After a streak of 10 straight interest rate hikes the Federal Reserve decided on a “hawkish pause” for June. While they did not raise rates this meeting, they indicated that they may continue to hike in the coming months. Inflation has fallen to 4% from its 9.1% peak last June, but higher rates may be necessary to achieve the Fed’s 2% inflation target. The strong labor market and unwavering consumer spending is propelling the economy ahead despite expectations of an economic slowdown. The long-anticipated recession continues to be a few quarters away.
Stocks marched higher in the first half of this year. The NASDAQ Composite has been the clear winner gaining 32%, followed by the S&P500 (+17%) and the Dow Jones Industrial Average (+5%).
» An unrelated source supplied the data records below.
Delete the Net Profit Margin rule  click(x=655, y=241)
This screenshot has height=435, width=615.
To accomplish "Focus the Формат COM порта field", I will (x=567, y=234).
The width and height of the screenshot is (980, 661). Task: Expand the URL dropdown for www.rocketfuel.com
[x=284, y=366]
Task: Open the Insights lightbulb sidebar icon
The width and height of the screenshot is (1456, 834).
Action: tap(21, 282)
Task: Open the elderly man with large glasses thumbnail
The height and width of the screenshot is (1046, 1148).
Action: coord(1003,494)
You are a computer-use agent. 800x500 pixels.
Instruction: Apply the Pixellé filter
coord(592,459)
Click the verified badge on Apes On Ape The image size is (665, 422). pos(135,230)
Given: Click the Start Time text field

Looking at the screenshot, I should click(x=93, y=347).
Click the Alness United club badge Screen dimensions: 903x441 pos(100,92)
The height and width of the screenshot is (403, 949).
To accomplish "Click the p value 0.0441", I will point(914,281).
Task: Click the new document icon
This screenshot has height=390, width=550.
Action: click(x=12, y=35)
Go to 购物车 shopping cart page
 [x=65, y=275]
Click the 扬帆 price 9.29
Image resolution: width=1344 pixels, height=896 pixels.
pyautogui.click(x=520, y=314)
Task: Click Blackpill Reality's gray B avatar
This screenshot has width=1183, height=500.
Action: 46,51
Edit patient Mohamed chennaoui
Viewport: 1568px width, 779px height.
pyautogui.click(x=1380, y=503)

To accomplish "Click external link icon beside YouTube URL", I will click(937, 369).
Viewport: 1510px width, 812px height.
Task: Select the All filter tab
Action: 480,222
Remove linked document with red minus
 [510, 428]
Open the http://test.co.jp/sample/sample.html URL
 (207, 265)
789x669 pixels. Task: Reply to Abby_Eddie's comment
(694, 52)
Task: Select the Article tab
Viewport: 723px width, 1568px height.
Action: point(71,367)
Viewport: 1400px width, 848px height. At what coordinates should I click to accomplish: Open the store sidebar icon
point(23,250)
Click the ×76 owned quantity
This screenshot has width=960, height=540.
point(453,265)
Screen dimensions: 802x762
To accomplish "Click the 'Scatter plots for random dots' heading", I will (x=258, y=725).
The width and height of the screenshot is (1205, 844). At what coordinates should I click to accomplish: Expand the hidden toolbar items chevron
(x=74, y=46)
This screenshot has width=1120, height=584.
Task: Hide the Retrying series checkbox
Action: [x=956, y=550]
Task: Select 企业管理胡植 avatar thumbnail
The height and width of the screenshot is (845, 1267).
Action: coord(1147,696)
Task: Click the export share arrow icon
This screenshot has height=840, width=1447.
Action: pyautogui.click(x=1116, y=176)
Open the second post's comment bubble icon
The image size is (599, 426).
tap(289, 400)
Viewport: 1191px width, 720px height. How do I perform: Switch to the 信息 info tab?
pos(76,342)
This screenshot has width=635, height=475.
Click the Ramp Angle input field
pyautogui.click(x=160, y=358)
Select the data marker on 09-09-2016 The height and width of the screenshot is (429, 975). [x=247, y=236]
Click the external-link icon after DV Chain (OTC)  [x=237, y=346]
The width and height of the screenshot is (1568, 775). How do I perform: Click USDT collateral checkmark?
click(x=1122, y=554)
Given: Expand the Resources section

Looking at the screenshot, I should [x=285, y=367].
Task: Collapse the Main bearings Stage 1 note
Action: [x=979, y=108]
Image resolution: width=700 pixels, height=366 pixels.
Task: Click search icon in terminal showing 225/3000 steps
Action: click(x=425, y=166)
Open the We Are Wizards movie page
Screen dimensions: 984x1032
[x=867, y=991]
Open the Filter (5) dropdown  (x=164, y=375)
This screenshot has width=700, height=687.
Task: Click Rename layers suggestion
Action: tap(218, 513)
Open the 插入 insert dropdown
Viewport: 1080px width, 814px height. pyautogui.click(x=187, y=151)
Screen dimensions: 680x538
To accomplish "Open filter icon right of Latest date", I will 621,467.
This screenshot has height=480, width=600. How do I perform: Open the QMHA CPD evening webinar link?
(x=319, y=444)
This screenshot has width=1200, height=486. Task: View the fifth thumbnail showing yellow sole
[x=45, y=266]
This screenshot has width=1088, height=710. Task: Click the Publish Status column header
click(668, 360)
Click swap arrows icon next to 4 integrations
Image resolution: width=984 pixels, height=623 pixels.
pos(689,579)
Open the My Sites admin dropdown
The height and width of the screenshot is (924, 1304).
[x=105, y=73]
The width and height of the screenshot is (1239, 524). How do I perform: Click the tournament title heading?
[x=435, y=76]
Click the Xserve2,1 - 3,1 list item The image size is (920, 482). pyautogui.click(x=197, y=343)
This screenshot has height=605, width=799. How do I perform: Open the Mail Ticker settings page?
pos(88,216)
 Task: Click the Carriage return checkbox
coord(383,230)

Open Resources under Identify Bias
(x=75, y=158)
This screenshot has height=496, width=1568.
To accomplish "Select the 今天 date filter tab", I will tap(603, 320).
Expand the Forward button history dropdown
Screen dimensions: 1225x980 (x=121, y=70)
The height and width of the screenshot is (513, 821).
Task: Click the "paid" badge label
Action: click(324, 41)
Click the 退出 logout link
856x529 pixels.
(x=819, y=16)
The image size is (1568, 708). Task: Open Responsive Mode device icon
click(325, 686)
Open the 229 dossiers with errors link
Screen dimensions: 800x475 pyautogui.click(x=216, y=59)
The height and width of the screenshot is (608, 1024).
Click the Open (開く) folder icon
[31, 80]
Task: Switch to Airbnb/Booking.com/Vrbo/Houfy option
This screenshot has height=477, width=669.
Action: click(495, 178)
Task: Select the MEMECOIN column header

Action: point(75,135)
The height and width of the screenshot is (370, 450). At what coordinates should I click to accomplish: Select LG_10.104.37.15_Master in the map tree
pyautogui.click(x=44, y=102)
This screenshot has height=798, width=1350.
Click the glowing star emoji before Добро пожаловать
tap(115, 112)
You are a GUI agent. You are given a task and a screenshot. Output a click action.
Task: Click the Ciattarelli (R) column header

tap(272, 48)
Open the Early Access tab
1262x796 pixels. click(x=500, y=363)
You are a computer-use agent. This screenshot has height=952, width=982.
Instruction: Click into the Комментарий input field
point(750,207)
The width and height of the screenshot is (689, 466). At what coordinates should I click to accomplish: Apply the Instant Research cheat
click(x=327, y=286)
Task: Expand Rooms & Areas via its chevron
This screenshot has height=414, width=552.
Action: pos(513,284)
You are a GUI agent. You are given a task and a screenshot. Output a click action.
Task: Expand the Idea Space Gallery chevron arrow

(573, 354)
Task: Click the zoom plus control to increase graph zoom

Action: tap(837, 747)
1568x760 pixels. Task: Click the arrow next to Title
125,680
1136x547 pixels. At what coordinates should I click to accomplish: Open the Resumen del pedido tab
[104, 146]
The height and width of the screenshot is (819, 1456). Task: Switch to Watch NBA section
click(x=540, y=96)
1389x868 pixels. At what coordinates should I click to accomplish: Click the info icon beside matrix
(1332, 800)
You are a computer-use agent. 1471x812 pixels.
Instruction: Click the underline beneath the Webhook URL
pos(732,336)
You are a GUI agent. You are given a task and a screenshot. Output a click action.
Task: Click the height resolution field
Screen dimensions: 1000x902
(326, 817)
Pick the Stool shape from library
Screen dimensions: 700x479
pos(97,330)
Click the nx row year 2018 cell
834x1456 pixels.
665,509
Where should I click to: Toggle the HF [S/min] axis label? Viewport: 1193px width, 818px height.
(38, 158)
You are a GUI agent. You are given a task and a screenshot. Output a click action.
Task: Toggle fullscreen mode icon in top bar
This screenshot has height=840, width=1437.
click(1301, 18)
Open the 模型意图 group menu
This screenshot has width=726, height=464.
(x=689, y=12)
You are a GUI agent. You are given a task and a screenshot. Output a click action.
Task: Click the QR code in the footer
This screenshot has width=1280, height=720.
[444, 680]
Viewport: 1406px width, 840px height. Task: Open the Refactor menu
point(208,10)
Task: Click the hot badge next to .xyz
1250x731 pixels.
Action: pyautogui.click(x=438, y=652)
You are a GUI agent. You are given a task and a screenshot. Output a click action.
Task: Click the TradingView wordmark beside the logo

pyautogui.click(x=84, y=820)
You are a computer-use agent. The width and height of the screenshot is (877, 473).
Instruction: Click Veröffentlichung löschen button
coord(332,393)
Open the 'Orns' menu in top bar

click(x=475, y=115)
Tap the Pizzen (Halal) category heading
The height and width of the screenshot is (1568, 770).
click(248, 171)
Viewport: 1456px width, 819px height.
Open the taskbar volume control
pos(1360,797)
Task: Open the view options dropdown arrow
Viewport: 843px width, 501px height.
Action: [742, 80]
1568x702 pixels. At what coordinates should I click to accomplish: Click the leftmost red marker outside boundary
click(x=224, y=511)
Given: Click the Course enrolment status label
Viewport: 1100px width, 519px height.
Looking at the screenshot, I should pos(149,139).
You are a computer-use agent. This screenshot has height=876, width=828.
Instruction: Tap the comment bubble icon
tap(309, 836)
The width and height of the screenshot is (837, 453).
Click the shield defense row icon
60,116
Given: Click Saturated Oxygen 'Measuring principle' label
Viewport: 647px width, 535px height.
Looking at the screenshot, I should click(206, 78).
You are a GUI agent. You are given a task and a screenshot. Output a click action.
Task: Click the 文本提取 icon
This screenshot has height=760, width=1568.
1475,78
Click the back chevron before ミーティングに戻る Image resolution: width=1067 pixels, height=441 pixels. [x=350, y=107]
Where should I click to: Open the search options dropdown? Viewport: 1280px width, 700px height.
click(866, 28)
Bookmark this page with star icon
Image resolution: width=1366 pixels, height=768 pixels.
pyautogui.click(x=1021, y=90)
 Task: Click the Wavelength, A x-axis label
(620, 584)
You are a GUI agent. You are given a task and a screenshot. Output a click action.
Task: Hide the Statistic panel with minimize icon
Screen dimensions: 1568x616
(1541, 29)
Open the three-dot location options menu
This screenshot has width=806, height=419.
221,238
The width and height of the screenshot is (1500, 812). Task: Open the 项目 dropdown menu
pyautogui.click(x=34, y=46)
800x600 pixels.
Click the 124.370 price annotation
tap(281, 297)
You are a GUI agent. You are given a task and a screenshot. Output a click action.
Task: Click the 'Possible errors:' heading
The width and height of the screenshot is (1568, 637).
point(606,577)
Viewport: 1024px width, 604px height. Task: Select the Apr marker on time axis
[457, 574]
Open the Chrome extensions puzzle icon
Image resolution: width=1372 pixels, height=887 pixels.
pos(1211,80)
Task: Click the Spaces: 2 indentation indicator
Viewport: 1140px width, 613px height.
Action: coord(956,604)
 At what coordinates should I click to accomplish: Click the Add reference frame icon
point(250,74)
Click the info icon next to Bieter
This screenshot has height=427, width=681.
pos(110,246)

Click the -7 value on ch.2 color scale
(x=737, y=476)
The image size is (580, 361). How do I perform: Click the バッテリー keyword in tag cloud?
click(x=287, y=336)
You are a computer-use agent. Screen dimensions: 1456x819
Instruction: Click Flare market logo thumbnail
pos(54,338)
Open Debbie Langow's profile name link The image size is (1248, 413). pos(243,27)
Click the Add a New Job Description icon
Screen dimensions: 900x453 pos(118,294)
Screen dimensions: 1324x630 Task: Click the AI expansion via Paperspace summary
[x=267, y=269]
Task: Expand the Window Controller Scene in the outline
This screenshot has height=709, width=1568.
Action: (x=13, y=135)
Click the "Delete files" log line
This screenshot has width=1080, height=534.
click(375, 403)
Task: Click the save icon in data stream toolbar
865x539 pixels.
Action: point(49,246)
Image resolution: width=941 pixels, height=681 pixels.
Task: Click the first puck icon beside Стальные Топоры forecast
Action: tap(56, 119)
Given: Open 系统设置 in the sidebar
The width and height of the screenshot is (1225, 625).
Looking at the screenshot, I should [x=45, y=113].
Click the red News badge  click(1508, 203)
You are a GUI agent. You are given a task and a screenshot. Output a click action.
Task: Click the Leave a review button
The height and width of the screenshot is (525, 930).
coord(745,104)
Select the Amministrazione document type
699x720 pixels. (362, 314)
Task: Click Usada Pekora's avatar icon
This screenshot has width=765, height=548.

Technology (+43%) and Communication Services (+36%) stocks have propelled the NASDAQ higher, while heavier weights toward “old economy” sectors like Energy (-6%), Utilities (-6%) and Financials (-1%) weighed on the more balanced indices. Small caps have lagged larger stocks as tighter credit conditions from troubles in the banking sector and higher rates may lead to less access to capital for smaller borrowers. Both growth and value stocks performed well in June but for the first six months, growth has been the clear winner.
International equities moved higher this year with the MSCI EAFE Index gaining 12% for US investors. Emerging markets have lagged developed markets as escalating political tensions with China are weighing on investor confidence. Latin American stocks are up 19% as American companies increasing production in Mexico have sparked investor optimism.
The bond market has somewhat stabilized now that debt ceiling concerns and high inflation have abated. The Bloomberg Aggregate Bond Index gained 2% for the year with Treasury yields across all maturities higher than the start of the year. Yields across the curve are at multi-year highs but the Treasury yield curve remains inverted: shorter maturity yields are higher than longer dated bonds. This happens when the bond market expects the Fed to cut rates in the future to provide liquidity or stimulate the economy if we see a recession. We may not see that until 2024.